▶ Work request
The entries below contain a line with "1653x1080 pixels. At" and a line with "Task: Close the Test editor tab". Retype exactly everything from the first down to the second, both included, and nothing else.

▶ Source records
------------------------------------------------------------------------

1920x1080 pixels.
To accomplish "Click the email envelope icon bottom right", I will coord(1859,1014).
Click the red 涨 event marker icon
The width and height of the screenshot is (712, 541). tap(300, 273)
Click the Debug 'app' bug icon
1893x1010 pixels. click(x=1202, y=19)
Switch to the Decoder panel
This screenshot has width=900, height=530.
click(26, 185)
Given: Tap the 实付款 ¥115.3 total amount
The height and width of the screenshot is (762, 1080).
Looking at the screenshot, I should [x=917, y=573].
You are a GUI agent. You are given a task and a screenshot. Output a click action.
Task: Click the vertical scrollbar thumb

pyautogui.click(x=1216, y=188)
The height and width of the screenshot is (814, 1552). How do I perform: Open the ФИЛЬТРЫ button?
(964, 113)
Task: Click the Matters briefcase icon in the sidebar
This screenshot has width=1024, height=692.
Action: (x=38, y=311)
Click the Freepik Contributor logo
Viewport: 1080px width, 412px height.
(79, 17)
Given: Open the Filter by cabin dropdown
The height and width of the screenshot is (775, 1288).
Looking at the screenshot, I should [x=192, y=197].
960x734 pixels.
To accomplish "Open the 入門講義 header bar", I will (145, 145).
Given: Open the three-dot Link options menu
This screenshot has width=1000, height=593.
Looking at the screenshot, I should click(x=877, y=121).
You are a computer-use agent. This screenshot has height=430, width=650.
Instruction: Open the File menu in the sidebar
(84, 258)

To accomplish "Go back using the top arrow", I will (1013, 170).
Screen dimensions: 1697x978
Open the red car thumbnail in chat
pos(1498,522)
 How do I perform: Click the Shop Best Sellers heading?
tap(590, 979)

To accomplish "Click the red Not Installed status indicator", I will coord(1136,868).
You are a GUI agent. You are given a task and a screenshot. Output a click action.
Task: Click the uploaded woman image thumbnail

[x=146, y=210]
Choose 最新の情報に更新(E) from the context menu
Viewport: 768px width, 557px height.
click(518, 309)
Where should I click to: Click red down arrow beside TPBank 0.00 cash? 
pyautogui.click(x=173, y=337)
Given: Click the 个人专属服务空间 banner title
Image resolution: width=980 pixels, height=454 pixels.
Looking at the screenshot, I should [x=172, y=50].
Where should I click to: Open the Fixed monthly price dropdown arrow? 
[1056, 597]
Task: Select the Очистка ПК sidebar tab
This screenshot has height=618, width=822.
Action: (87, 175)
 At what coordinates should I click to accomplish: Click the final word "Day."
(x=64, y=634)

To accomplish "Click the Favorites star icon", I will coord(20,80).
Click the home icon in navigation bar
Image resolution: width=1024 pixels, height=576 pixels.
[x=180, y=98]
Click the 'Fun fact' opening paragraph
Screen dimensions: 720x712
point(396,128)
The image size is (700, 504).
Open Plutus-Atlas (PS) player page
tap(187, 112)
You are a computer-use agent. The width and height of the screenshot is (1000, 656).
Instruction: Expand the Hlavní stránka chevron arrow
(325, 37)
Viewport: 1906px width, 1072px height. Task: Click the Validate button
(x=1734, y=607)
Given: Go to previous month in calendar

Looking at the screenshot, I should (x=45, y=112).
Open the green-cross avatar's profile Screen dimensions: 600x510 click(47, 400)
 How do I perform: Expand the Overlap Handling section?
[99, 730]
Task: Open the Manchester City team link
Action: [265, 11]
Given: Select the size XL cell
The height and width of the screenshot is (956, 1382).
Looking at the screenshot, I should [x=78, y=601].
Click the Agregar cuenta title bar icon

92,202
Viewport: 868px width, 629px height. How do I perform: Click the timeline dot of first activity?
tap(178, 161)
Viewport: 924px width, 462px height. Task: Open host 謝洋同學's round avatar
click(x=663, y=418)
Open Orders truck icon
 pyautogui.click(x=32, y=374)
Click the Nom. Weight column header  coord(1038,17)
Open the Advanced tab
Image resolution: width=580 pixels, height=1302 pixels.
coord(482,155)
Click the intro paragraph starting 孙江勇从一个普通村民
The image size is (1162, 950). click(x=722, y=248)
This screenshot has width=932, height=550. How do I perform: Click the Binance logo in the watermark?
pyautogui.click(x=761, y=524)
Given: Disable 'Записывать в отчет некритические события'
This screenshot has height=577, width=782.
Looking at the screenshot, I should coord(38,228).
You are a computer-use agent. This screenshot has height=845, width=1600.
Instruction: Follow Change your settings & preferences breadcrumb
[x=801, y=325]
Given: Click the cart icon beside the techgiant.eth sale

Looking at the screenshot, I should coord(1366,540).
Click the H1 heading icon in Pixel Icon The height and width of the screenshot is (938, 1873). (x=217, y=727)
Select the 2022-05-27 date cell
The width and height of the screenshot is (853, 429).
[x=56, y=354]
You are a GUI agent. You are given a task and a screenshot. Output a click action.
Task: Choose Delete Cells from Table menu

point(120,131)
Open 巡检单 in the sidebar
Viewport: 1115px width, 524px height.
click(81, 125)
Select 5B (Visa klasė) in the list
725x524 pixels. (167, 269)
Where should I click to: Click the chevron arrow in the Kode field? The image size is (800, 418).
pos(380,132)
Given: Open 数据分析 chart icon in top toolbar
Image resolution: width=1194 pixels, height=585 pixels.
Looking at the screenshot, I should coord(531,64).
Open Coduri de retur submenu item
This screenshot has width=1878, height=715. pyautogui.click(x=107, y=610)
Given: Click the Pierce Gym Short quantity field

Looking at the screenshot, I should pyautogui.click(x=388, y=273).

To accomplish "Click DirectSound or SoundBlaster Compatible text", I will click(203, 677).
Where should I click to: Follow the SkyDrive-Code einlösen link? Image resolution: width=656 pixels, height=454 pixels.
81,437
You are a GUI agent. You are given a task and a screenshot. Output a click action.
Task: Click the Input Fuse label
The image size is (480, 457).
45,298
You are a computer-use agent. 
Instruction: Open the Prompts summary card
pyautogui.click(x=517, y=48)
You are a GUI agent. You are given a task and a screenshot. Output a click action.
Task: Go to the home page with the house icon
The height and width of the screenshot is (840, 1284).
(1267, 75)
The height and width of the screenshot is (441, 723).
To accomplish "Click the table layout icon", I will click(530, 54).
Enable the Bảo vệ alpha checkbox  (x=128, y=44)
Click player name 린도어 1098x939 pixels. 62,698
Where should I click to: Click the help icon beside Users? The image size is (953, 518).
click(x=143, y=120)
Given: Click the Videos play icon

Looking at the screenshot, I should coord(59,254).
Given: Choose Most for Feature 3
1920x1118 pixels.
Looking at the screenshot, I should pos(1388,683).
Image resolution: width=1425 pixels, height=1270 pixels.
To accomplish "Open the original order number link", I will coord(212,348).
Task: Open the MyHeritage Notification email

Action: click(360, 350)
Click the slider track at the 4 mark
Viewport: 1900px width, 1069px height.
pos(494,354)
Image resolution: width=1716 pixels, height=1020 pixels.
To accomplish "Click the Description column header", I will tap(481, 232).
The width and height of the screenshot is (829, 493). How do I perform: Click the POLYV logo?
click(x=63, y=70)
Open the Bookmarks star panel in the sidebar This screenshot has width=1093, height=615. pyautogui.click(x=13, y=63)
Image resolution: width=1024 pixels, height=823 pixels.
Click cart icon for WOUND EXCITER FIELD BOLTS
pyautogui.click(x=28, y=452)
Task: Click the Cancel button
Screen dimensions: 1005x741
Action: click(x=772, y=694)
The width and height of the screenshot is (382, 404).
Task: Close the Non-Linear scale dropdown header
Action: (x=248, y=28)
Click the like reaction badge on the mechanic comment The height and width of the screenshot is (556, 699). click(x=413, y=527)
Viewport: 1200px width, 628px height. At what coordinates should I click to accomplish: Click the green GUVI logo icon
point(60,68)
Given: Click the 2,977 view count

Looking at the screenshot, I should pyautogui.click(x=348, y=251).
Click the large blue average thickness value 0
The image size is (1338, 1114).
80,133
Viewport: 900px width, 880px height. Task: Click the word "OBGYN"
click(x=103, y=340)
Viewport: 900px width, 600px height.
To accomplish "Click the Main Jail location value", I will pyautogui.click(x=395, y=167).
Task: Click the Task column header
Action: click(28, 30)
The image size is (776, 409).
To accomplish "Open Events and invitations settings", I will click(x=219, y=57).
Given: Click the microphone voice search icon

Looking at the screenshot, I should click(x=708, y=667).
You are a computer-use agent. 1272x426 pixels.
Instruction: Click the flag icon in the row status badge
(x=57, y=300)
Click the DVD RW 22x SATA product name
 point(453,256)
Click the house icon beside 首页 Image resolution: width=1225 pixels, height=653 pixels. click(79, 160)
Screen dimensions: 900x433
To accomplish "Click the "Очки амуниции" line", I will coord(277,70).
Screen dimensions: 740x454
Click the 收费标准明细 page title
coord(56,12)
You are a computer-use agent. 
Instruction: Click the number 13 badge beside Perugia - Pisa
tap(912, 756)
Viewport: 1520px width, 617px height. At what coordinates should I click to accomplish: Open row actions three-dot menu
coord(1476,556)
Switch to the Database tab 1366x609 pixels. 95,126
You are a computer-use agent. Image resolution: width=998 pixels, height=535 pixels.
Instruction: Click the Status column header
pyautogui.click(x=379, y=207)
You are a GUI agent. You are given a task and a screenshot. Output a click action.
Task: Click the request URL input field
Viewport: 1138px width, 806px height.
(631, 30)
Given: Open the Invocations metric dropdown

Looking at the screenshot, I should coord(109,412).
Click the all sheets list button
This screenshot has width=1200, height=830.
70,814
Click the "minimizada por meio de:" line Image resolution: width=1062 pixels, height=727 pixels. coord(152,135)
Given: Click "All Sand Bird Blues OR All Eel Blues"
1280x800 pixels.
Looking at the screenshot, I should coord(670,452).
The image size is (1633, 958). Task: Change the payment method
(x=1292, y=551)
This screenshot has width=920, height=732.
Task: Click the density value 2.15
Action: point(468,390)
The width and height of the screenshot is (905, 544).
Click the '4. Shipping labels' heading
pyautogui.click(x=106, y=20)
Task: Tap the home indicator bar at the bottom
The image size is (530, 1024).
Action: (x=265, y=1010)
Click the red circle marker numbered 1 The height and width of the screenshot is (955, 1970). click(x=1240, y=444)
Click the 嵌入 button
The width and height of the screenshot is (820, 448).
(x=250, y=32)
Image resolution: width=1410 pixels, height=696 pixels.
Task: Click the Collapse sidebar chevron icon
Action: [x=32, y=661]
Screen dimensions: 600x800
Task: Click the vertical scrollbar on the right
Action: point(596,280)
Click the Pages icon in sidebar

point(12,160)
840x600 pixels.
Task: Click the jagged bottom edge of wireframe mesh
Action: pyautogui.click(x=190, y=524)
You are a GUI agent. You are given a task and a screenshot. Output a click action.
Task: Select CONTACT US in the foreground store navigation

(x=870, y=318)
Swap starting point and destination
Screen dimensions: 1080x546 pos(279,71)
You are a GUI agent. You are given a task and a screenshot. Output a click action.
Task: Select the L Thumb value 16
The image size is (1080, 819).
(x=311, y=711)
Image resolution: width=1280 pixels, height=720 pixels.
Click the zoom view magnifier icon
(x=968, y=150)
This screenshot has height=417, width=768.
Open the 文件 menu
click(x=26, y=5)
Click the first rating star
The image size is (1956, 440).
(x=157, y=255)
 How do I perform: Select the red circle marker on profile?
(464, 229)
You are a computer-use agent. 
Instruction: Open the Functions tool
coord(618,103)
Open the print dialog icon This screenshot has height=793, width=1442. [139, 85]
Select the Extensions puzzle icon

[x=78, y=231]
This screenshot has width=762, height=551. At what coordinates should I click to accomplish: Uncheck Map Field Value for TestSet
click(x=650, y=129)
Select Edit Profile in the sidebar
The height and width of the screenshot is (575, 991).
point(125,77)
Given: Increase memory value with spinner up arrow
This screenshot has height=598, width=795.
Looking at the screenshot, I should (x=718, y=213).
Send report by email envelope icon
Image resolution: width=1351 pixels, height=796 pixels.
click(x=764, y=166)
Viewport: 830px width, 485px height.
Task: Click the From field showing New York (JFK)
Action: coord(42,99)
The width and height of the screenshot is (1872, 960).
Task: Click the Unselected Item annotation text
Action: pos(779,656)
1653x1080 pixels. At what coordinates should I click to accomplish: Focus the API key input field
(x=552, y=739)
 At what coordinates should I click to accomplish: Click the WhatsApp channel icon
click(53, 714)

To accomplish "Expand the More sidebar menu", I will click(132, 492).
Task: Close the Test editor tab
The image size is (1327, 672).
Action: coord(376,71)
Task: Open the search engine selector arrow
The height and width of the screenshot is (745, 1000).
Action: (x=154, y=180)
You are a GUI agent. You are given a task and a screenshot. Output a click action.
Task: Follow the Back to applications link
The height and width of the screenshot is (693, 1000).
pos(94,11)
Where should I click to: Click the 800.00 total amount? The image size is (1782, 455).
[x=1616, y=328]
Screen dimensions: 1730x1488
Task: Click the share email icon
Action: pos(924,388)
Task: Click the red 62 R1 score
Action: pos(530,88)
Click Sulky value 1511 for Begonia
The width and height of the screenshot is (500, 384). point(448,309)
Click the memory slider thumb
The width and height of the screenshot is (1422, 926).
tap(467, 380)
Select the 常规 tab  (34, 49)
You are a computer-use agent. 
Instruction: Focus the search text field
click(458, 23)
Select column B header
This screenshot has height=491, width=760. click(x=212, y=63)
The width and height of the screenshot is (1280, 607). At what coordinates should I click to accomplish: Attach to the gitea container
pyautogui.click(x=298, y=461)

------------------------------------------------------------------------

▶ Output
1653x1080 pixels. At what coordinates should I click to accomplish: Focus the API key input field
(x=552, y=739)
 At what coordinates should I click to accomplish: Click the WhatsApp channel icon
click(53, 714)

To accomplish "Expand the More sidebar menu", I will click(132, 492).
Task: Close the Test editor tab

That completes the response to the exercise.